## Extrait du document

« We are bigger than Jesus »
« Ce soir vous allez assister à une messe.
« Ce soir vous allez assister à une messe. Une célébration de l’Esprit, universelle et multiculturelle. » Ces mots ouvrent Bigger than Jesus, une pièce de théâtre1 qui sera jouée au Périscope, à Québec, du 27 novembre au 8 décembre 20122.
Le 4 mars 1966, John Lennon déclarait : « We are bigger than Jesus », inspirant ainsi Miller et Brooks dans le choix du titre de la pièce3. Celle-ci « tourne » sur cinq continents depuis 2002. Bigger than Jesus a reçu trois Dora4 en 2005, dont celui du meilleur acteur : Rick Miller. Montréalais de naissance, demeurant à Toronto, collaborant régulièrement avec Robert Lepage et tenant des rôles dans les œuvres de ce dernier, Miller, peut-on dire, relève de nos racines canadiennes-françaises. À travers le canevas de la messe actuelle, Miller présente sa compréhension et sa recherche au sujet de Jésus. Dans ses propos du début, il affirme : « Ça fait quinze ans que je n’ai pas fréquenté la messe, mais je connais encore la liturgie par cœur. » ll est clair que sa pratique antérieure l’a marqué au point de s’intéresser de très près au phénomène Jésus, mais Miller a fait des choix au sein de la foi traditionnelle, choix qu’il exprime dès le début de la pièce : « Je ne crois pas que Jésus Christ soit littéralement le Fils de Dieu. Je ne crois pas que le christianisme soit la seule et unique voie de salut... »
La pièce est un mélange de ce que nous avons appris, de ce que nous croyons, de ce que nous entendons dire du christianisme et de l’existence de Jésus comme n’étant pas Fils de Dieu. Elle oscille sans cesse entre Jésus, le personnage ordinaire, et ce Jésus extraordinaire qu’on a enluminé d’une auréole déshumanisante, désincarnante. La précision dans l’interprétation des faits évangéliques nous permet de dire que Miller et Brooks ont certainement fouillé les analyses de textes bibliques et lu beaucoup sur Jésus.
Mi-parodique mi-sérieux, le ton de la pièce pourrait paraître méprisant. Mais une lecture attentive fait découvrir davantage une recherche que du dénigrement. Par exemple, elle donne accès à un Jésus humain qui choisit les Douze parmi des personnalités tirées de l’actualité: du cinéma, de la télévision ou du quotidien. Un Jésus profondément humain devant Pilate qui l’interroge sur la vérité : « Et moi, je ne dis rien. Rien. Je pense à ma mère qui va me voir souffrir une mort douloureuse. Je pense à mes disciples qui vont aussi souffrir mille morts douloureuses et à leurs parents qui vont souffrir à leur tour en les voyant mourir... » Un long passage qui affronte la question de la mort, inévitable.

## Votre travail
(a) Dans la critique de la pièce Bigger than Jesus, relevez toutes les personnes auxquelles Jésus dit penser lorsque Pilate l'interroge.
(b) Rédigez la suite de la critique de la pièce Bigger than Jesus, à partir de sa dernière phrase.

## Extraits du matériel
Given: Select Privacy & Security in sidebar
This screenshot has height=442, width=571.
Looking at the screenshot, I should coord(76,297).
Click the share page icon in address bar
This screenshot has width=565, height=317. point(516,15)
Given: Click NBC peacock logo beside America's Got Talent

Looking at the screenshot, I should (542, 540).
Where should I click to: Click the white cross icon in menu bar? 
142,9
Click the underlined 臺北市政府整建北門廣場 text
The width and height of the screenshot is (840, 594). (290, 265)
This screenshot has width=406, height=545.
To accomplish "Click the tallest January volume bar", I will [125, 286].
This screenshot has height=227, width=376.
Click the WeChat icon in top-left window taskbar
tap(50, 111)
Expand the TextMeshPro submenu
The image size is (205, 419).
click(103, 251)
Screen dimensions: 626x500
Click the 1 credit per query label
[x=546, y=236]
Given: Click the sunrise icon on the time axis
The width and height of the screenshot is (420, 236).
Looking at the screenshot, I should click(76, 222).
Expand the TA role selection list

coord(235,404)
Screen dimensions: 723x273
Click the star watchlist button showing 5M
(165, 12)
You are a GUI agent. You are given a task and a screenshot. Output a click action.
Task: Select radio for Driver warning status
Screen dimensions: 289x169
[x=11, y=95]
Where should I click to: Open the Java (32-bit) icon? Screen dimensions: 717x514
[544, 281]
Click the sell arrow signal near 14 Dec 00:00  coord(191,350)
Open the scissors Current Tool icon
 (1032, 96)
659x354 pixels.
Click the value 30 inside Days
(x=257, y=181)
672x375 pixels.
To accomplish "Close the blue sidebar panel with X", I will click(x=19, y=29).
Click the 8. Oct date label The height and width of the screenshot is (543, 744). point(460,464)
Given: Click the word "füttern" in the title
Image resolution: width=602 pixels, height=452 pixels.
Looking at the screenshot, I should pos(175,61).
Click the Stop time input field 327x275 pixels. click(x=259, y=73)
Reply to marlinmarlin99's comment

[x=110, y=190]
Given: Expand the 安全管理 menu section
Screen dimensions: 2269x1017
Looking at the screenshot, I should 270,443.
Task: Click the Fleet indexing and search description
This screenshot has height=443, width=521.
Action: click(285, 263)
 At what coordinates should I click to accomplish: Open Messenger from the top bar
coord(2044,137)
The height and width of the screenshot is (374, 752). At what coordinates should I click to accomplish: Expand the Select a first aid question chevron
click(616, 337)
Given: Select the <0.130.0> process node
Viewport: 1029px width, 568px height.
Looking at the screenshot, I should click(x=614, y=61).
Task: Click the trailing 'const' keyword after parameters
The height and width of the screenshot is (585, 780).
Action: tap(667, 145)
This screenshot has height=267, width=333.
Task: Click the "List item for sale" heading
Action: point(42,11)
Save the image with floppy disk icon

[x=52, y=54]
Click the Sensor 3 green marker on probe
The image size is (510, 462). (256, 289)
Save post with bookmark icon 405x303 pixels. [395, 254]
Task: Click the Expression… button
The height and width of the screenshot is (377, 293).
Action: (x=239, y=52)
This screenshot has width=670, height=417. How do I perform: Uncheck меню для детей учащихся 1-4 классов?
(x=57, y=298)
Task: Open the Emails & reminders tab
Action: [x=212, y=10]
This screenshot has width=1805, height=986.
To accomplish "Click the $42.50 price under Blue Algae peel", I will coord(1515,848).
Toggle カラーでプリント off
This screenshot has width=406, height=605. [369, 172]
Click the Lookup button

## Réponses par tâche
(a)
- Sa mère
- Ses disciples
- Les parents de ses disciples

(b)
Rick Miller nous introduit dans l’Église de la pensée rationnelle. Pour les besoins de la cause, il y devient Jésus qui réfléchit sur lui-même. Il décrira la crucifixion à la manière d’un médecin légiste. Il relèvera le fait que l’évangile de Jean est antisémite, puisqu’il fait tout pour rejeter la responsabilité de la mort de Jésus sur les Juifs, alors que la crucifixion est un châtiment romain.
Dans ce sentier qui est joué depuis 2002 sur les scènes internationales, Miller fait un long sermon, en anglais, dans une pièce annoncée en version française. Ce sermon se veut essentiellement une invitation : « Cuz in my Church, sermon time is WAKE-UP time! », annonce le preacher. Et ce qu’il veut faire lever, réveiller, c’est le Jésus en nous! Nous sortir de notre endormissement! Il parle aussi des miracles : « Le miracle, c’est la Vie. » Mais, dans cette vie, on peut – on doit? – aussi se demander : « Peut-être il n’y a pas de scénario. Peut-être que ce qui arrive n’est pas prédéterminé. Peut-être qu’on est libre d’agir comme on veut. Ça veut dire que chaque choix que l’on fait peut changer l’histoire. »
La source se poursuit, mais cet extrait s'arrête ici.